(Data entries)

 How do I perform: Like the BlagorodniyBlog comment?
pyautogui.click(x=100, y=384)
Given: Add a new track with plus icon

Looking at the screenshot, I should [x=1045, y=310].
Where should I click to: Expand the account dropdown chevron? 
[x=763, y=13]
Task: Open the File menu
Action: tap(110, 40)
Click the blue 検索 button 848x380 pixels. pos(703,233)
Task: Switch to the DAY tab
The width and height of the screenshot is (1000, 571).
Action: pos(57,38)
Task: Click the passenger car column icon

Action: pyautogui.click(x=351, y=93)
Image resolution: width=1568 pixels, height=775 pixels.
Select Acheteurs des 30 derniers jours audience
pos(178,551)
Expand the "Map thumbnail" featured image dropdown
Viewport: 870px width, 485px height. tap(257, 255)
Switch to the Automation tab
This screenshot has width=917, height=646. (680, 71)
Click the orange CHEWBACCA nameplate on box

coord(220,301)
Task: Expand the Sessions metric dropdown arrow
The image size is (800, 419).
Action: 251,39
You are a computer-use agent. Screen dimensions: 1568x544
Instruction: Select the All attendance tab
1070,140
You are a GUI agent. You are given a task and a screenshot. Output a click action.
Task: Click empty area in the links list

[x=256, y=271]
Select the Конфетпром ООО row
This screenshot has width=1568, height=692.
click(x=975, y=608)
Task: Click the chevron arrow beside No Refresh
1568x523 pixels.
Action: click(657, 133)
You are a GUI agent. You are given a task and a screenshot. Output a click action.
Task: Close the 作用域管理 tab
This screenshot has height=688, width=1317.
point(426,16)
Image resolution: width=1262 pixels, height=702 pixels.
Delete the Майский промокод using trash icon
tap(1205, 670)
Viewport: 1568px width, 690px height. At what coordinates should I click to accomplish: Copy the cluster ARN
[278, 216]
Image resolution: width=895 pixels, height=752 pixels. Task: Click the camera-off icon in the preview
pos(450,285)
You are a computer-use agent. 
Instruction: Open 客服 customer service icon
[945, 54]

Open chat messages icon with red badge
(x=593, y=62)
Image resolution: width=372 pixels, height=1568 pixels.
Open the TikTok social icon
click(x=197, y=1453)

- EXERCISE BRIEF
Extract every line above exactly as it stands.

- ANSWER TO THIS EXERCISE
 How do I perform: Like the BlagorodniyBlog comment?
pyautogui.click(x=100, y=384)
Given: Add a new track with plus icon

Looking at the screenshot, I should [x=1045, y=310].
Where should I click to: Expand the account dropdown chevron? 
[x=763, y=13]
Task: Open the File menu
Action: tap(110, 40)
Click the blue 検索 button 848x380 pixels. pos(703,233)
Task: Switch to the DAY tab
The width and height of the screenshot is (1000, 571).
Action: pos(57,38)
Task: Click the passenger car column icon

Action: pyautogui.click(x=351, y=93)
Image resolution: width=1568 pixels, height=775 pixels.
Select Acheteurs des 30 derniers jours audience
pos(178,551)
Expand the "Map thumbnail" featured image dropdown
Viewport: 870px width, 485px height. tap(257, 255)
Switch to the Automation tab
This screenshot has width=917, height=646. (680, 71)
Click the orange CHEWBACCA nameplate on box

coord(220,301)
Task: Expand the Sessions metric dropdown arrow
The image size is (800, 419).
Action: 251,39
You are a computer-use agent. Screen dimensions: 1568x544
Instruction: Select the All attendance tab
1070,140
You are a GUI agent. You are given a task and a screenshot. Output a click action.
Task: Click empty area in the links list

[x=256, y=271]
Select the Конфетпром ООО row
This screenshot has width=1568, height=692.
click(x=975, y=608)
Task: Click the chevron arrow beside No Refresh
1568x523 pixels.
Action: click(657, 133)
You are a GUI agent. You are given a task and a screenshot. Output a click action.
Task: Close the 作用域管理 tab
This screenshot has height=688, width=1317.
point(426,16)
Image resolution: width=1262 pixels, height=702 pixels.
Delete the Майский промокод using trash icon
tap(1205, 670)
Viewport: 1568px width, 690px height. At what coordinates should I click to accomplish: Copy the cluster ARN
[278, 216]
Image resolution: width=895 pixels, height=752 pixels. Task: Click the camera-off icon in the preview
pos(450,285)
You are a computer-use agent. 
Instruction: Open 客服 customer service icon
[945, 54]

Open chat messages icon with red badge
(x=593, y=62)
Image resolution: width=372 pixels, height=1568 pixels.
Open the TikTok social icon
click(x=197, y=1453)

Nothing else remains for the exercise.